▶ Problem to work on
According to the book review, what share of their power do the French produce with nuclear reactors?
[Source document — start]
Tom Bethell has written a delightful book. He revels in pointing out the flawed thinking and hidden political agendas in the way science is currently taught.

Take stem cell research. Bethell reveals the inconvenient facts that embryonic stem cell research has not produced any miracle cures, and that cloned animals die quickly, often with strange tumors and other ailments. In July 2005, Scientific American reported that embryonic stem cells, used directly in therapy, cause cancer. The smart private money knows that embryonic stem cell research is greatly exaggerated, so that's why there's a stampede to get government funding.

Tom Bethell turns up the heat on the intellectual dishonesty about global warming. He quotes the former Canadian Minister of the Environment as saying: "No matter if the science is all phony . . . climate change provides the greatest chance to bring about justice and equality in the world."

Has anything been as unfairly maligned as nuclear power? The nuclear power industry was stopped cold for 25 years because of the Three Mile Island accident even though no one was hurt! The French produce 80% of their power safely with nuclear reactors, and 83 U.S. Navy ships with nuclear reactors regularly visit ports all over the world.

Tom Bethell has lots of fun with the hysteria about dioxin. Bethell presents evidence that small doses of many substances thought to be deadly such as arsenic, radiation, mercury, and even dioxin, actually can have beneficial effects. And, of course, he covers Rachel Carson's dishonest book that scared us into banning DDT in 1972. Malaria kills more than a million people a year in Africa alone.

The book exposes and explains the myth that people prior to Christopher Columbus believed the earth was flat. Educated people had known for centuries that the earth was a globe; they just didn't know how big it is. Columbus was one of the greatest seamen in the history of navigation and he certainly didn't sail west believing his ship would fall off the edge of the earth.

Author Tom Bethell covers much more phony science in this easy-to-read book. It's a wide-ranging explanation of the errors, omissions and fallacies that get reported seriously by the media and are often used by politicians to support bad policies. Yet Bethell's clear prose is easy reading for those with little science background.
[Source document — finish]
[Information shown — start]
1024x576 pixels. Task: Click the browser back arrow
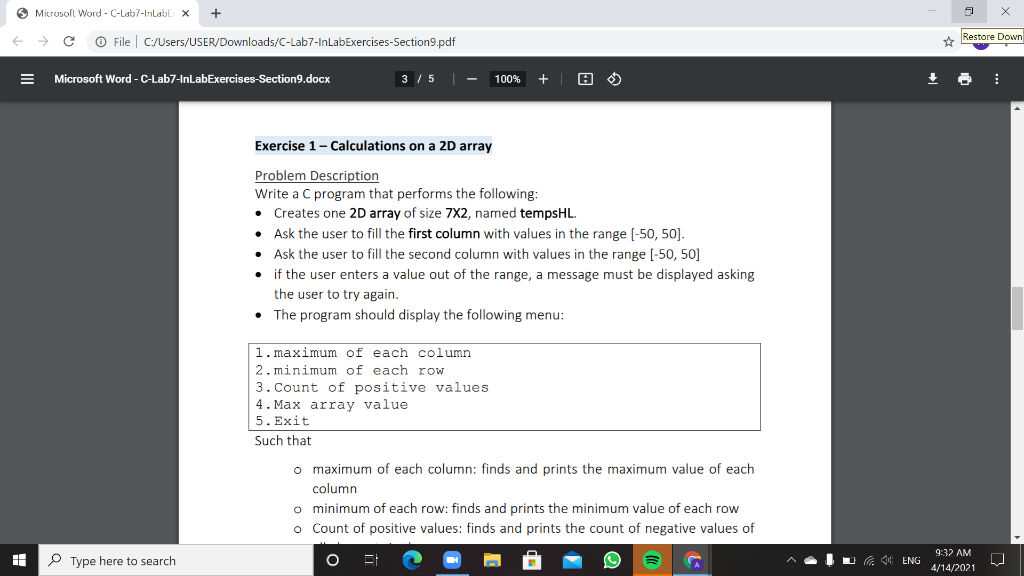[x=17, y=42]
[Information shown — finish]
[Information shown — start]
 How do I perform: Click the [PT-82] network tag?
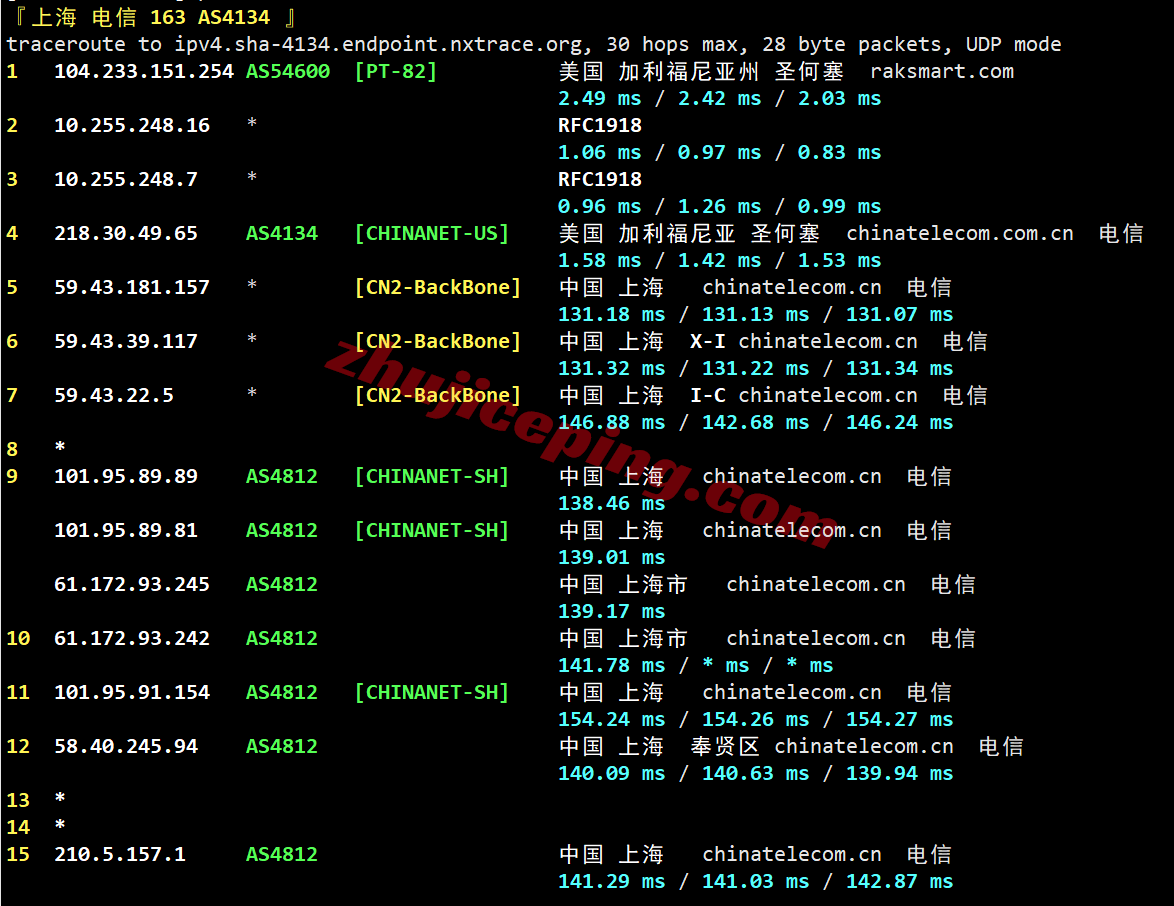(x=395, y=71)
[Information shown — finish]
[Information shown — start]
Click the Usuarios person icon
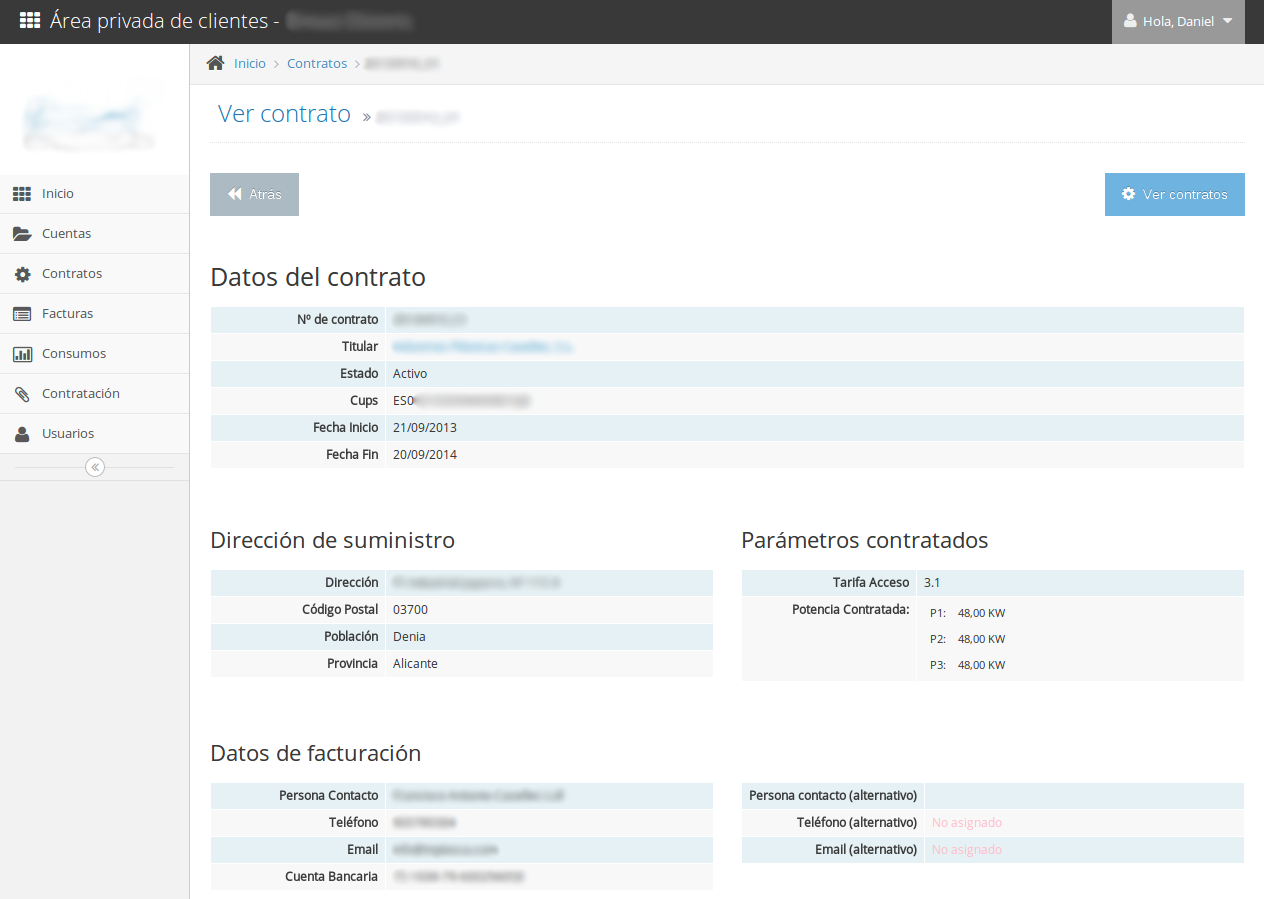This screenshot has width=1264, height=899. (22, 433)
[Information shown — finish]
▶ Expected output
80%